7. The organic light emitting display device according to claim 6, wherein the initialization power supply is set to have a voltage lower than that of the data signal.

8. A method of driving an organic light emitting display device comprising:

storing a data signal in a storage capacitor through a first threshold voltage different from a second threshold voltage of a driving transistor; and

supplying current corresponding to the voltage stored in the storage capacitor from the driving transistor to an organic light emitting diode.

9. The method according to claim 8, wherein an absolute value of the first threshold voltage is set to be higher than that of the second threshold voltage.

10. The method according to claim 8, wherein the storing a data signal comprises supplying the data signal to the storage capacitor through the driving transistor connected in a diode form and a separate transistor that is diode-connected.

11. A pixel comprising:

an organic light emitting diode;

a storage capacitor coupled between a node and a first power supply;

a first transistor having a first electrode coupled to the first power supply, a second electrode coupled to the organic light emitting diode, and a gate electrode coupled to the node;

a second transistor coupled between the second electrode of the first transistor and the node, and a gate electrode of the second transistor being coupled to the node; and

a third transistor coupled between the second transistor and the node, and a gate electrode of the third transistor being coupled to a current scan line.

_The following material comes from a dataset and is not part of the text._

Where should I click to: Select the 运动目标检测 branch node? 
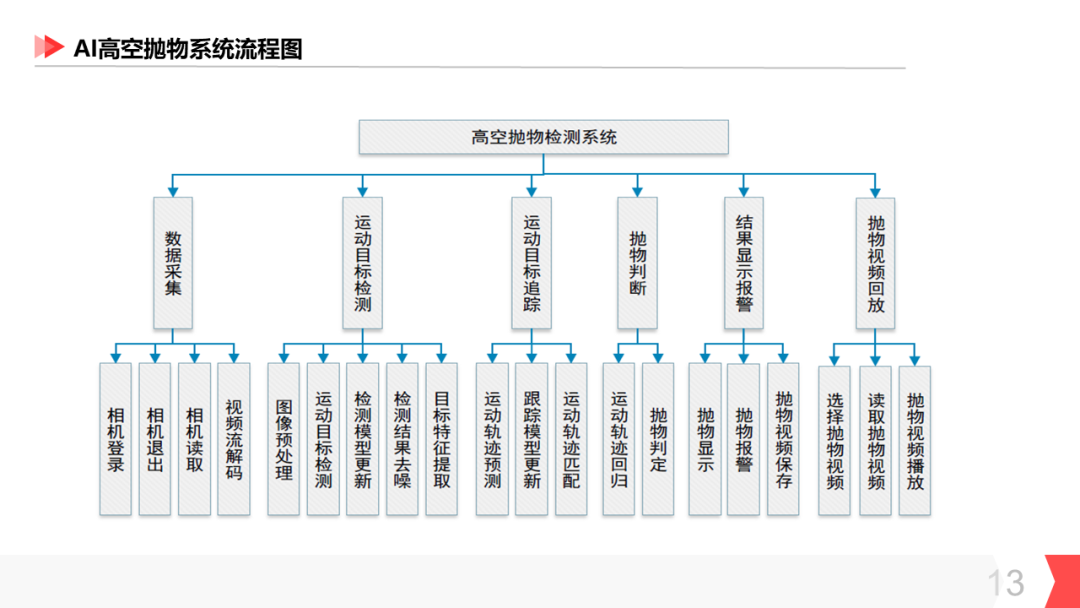point(362,264)
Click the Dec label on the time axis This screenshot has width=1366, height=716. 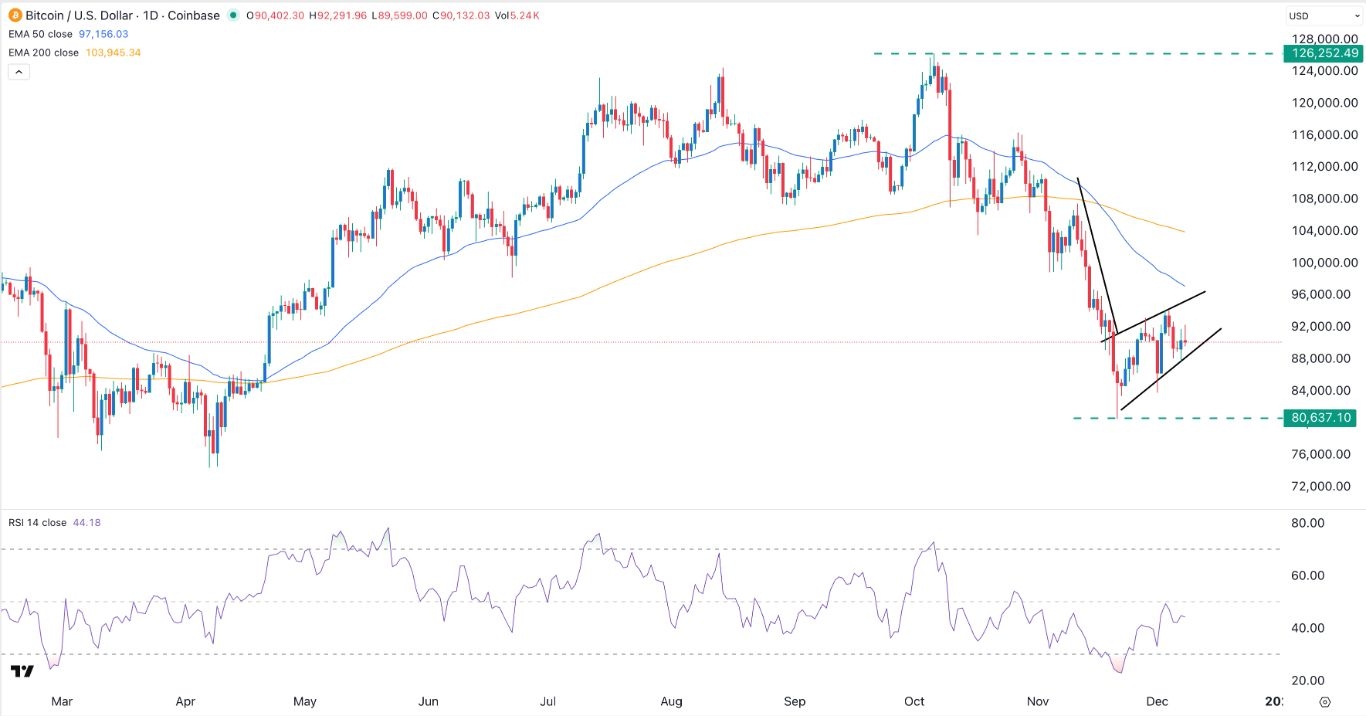[1157, 702]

12. The pixel according to claim 11, further comprising:

a fourth transistor coupled between a data line and the first electrode of the first transistor, and a gate electrode of the fourth transistor being coupled to the current scan line;

a fifth transistor coupled between the first electrode of the first transistor and the first power supply, and a gate electrode of the fifth transistor being coupled to a light emitting control line;

a sixth transistor coupled between the second electrode of the first transistor and the organic light emitting diode, and a gate electrode of the sixth transistor being coupled to the light emitting control line; and

a seventh transistor coupled between the node and an initializing power supply, and a gate electrode of the seventh transistor being coupled to a previous scan line.

13. The pixel according to claim 12, wherein a light emitting control signal supplied to the light emitting control line is overlapped with scan signals supplied to the previous scan line and the current scan line.

14. The pixel according to claim 13, the fifth and sixth transistors are configured to be turned off when the light emitting control signal is supplied, and turned on in other cases.